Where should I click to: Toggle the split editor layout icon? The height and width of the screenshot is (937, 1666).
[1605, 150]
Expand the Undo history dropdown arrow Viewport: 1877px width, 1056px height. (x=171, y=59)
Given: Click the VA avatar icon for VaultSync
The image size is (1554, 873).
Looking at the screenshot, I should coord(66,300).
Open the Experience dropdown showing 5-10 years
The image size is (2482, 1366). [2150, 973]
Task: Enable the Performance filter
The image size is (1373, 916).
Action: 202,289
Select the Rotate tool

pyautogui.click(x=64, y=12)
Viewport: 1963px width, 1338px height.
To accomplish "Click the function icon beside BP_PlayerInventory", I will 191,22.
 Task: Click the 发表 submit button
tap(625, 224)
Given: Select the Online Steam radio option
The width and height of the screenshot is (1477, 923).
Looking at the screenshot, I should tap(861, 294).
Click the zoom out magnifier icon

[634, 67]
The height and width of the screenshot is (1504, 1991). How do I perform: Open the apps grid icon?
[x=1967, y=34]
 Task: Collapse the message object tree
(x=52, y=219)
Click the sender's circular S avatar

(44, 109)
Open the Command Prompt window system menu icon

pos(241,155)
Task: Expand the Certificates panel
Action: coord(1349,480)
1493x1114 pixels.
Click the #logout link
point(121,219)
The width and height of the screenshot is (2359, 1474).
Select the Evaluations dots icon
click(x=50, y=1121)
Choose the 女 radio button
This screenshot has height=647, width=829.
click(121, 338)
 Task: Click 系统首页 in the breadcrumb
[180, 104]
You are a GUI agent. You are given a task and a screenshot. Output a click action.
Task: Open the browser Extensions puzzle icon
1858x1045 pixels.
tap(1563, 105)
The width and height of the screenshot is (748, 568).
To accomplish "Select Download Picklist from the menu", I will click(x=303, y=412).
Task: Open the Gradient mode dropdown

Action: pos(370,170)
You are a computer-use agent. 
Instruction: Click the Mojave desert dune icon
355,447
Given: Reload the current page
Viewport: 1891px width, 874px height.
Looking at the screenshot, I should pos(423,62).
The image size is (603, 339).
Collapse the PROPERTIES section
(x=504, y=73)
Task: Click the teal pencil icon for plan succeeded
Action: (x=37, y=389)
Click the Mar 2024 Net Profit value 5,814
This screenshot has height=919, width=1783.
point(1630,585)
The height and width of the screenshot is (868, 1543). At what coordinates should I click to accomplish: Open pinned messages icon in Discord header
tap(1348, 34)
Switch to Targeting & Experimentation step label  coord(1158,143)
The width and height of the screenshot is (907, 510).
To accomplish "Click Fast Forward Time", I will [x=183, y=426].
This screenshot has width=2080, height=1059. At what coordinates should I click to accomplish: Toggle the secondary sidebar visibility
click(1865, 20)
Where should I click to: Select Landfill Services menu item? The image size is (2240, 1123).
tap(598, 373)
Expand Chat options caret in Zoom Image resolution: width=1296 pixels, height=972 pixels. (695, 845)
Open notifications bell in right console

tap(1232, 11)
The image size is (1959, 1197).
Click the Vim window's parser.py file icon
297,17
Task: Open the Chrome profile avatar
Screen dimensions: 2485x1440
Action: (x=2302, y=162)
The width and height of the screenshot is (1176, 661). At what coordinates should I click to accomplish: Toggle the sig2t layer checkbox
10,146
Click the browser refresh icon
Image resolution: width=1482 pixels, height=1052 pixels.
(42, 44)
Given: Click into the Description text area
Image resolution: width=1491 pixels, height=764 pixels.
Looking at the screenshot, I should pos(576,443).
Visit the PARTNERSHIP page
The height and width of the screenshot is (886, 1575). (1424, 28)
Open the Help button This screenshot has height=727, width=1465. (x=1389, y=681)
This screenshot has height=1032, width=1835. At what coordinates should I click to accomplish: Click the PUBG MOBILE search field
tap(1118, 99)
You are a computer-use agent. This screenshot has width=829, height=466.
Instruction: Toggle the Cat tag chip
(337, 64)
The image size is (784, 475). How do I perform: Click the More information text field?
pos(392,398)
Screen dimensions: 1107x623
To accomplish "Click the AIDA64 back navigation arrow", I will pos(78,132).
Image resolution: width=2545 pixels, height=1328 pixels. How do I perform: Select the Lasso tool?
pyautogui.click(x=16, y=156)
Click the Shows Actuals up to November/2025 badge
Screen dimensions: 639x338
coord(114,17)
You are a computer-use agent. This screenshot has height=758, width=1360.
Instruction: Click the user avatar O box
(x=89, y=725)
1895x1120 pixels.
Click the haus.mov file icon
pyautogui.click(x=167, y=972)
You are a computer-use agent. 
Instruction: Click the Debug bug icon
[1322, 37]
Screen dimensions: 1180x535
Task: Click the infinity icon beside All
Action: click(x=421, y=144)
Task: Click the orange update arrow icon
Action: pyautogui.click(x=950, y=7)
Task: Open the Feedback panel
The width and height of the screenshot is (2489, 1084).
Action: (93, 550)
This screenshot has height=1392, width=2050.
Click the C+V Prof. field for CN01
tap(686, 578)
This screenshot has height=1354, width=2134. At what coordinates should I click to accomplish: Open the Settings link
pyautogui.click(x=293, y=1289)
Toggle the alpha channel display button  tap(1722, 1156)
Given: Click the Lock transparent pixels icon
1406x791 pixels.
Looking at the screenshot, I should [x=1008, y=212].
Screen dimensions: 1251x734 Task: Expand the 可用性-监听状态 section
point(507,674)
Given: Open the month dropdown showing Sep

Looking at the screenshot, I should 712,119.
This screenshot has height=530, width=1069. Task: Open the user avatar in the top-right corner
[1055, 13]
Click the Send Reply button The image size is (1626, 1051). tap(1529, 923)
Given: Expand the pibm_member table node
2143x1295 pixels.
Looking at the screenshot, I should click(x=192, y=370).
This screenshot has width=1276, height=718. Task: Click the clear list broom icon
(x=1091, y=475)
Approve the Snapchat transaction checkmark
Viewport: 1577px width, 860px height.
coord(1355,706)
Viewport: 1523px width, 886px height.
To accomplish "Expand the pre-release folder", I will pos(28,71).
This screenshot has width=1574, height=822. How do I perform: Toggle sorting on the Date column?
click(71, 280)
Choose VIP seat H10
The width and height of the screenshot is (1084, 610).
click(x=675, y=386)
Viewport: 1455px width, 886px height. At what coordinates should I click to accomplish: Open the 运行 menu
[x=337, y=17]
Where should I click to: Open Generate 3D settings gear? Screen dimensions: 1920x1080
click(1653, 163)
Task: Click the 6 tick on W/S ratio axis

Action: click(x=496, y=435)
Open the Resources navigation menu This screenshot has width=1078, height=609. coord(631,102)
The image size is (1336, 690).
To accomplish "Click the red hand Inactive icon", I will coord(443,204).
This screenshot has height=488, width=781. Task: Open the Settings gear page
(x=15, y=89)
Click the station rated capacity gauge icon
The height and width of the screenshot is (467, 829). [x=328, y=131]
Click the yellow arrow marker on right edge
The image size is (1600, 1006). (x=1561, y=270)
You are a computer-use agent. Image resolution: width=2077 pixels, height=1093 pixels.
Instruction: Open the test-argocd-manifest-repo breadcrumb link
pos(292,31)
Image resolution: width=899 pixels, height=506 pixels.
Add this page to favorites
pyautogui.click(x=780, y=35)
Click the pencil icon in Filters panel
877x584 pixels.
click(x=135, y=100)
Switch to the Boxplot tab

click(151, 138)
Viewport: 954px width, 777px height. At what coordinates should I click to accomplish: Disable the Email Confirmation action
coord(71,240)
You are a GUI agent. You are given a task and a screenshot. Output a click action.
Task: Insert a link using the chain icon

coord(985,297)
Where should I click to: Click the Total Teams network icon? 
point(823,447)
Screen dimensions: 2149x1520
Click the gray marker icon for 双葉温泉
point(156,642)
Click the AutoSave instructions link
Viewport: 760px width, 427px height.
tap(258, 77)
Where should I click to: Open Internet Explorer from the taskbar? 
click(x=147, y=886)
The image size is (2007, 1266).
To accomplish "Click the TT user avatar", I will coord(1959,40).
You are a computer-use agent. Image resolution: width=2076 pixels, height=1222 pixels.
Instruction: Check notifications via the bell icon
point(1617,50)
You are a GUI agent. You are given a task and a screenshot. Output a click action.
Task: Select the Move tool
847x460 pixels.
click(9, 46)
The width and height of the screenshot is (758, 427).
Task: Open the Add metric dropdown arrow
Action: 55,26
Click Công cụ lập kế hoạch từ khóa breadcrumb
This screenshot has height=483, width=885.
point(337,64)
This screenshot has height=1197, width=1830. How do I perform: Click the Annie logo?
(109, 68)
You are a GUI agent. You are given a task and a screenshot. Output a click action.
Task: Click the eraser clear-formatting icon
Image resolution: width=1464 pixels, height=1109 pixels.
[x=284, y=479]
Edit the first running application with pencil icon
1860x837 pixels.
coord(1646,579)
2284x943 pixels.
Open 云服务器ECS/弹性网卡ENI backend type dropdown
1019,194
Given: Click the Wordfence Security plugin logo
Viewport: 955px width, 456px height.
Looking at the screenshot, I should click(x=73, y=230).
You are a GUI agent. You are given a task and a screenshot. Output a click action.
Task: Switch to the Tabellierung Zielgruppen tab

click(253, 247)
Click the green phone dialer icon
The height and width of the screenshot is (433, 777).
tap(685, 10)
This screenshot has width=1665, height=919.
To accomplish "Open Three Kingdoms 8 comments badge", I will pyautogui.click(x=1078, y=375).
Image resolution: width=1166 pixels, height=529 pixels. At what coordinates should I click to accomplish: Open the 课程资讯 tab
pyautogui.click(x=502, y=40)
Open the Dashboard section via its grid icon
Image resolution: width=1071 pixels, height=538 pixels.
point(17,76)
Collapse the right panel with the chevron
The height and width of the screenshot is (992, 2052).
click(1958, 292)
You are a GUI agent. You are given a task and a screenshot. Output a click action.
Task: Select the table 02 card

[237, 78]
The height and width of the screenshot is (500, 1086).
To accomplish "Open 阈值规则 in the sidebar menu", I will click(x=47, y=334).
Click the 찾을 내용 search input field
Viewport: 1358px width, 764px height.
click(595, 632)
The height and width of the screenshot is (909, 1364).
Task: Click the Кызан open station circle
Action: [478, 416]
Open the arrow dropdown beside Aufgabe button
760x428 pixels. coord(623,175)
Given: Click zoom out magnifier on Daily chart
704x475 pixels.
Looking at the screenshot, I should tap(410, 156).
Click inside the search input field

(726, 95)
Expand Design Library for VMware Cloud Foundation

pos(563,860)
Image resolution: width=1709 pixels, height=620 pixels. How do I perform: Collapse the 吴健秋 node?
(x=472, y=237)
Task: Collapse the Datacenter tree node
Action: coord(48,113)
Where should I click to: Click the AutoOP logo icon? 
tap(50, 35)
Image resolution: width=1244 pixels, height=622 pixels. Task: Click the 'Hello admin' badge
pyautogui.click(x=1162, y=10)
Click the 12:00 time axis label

#### TASK PROMPT:
Quote the listing above from its first line to the line with "The image size is (603, 339).", inclusive, and add nothing.

#### COMPLETED EXERCISE:
Where should I click to: Toggle the split editor layout icon? The height and width of the screenshot is (937, 1666).
[1605, 150]
Expand the Undo history dropdown arrow Viewport: 1877px width, 1056px height. (x=171, y=59)
Given: Click the VA avatar icon for VaultSync
The image size is (1554, 873).
Looking at the screenshot, I should coord(66,300).
Open the Experience dropdown showing 5-10 years
The image size is (2482, 1366). [2150, 973]
Task: Enable the Performance filter
The image size is (1373, 916).
Action: 202,289
Select the Rotate tool

pyautogui.click(x=64, y=12)
Viewport: 1963px width, 1338px height.
To accomplish "Click the function icon beside BP_PlayerInventory", I will 191,22.
 Task: Click the 发表 submit button
tap(625, 224)
Given: Select the Online Steam radio option
The width and height of the screenshot is (1477, 923).
Looking at the screenshot, I should tap(861, 294).
Click the zoom out magnifier icon

[634, 67]
The height and width of the screenshot is (1504, 1991). How do I perform: Open the apps grid icon?
[x=1967, y=34]
 Task: Collapse the message object tree
(x=52, y=219)
Click the sender's circular S avatar

(44, 109)
Open the Command Prompt window system menu icon

pos(241,155)
Task: Expand the Certificates panel
Action: coord(1349,480)
1493x1114 pixels.
Click the #logout link
point(121,219)
The width and height of the screenshot is (2359, 1474).
Select the Evaluations dots icon
click(x=50, y=1121)
Choose the 女 radio button
This screenshot has height=647, width=829.
click(121, 338)
 Task: Click 系统首页 in the breadcrumb
[180, 104]
You are a GUI agent. You are given a task and a screenshot. Output a click action.
Task: Open the browser Extensions puzzle icon
1858x1045 pixels.
tap(1563, 105)
The width and height of the screenshot is (748, 568).
To accomplish "Select Download Picklist from the menu", I will click(x=303, y=412).
Task: Open the Gradient mode dropdown

Action: pos(370,170)
You are a computer-use agent. 
Instruction: Click the Mojave desert dune icon
355,447
Given: Reload the current page
Viewport: 1891px width, 874px height.
Looking at the screenshot, I should pos(423,62).
The image size is (603, 339).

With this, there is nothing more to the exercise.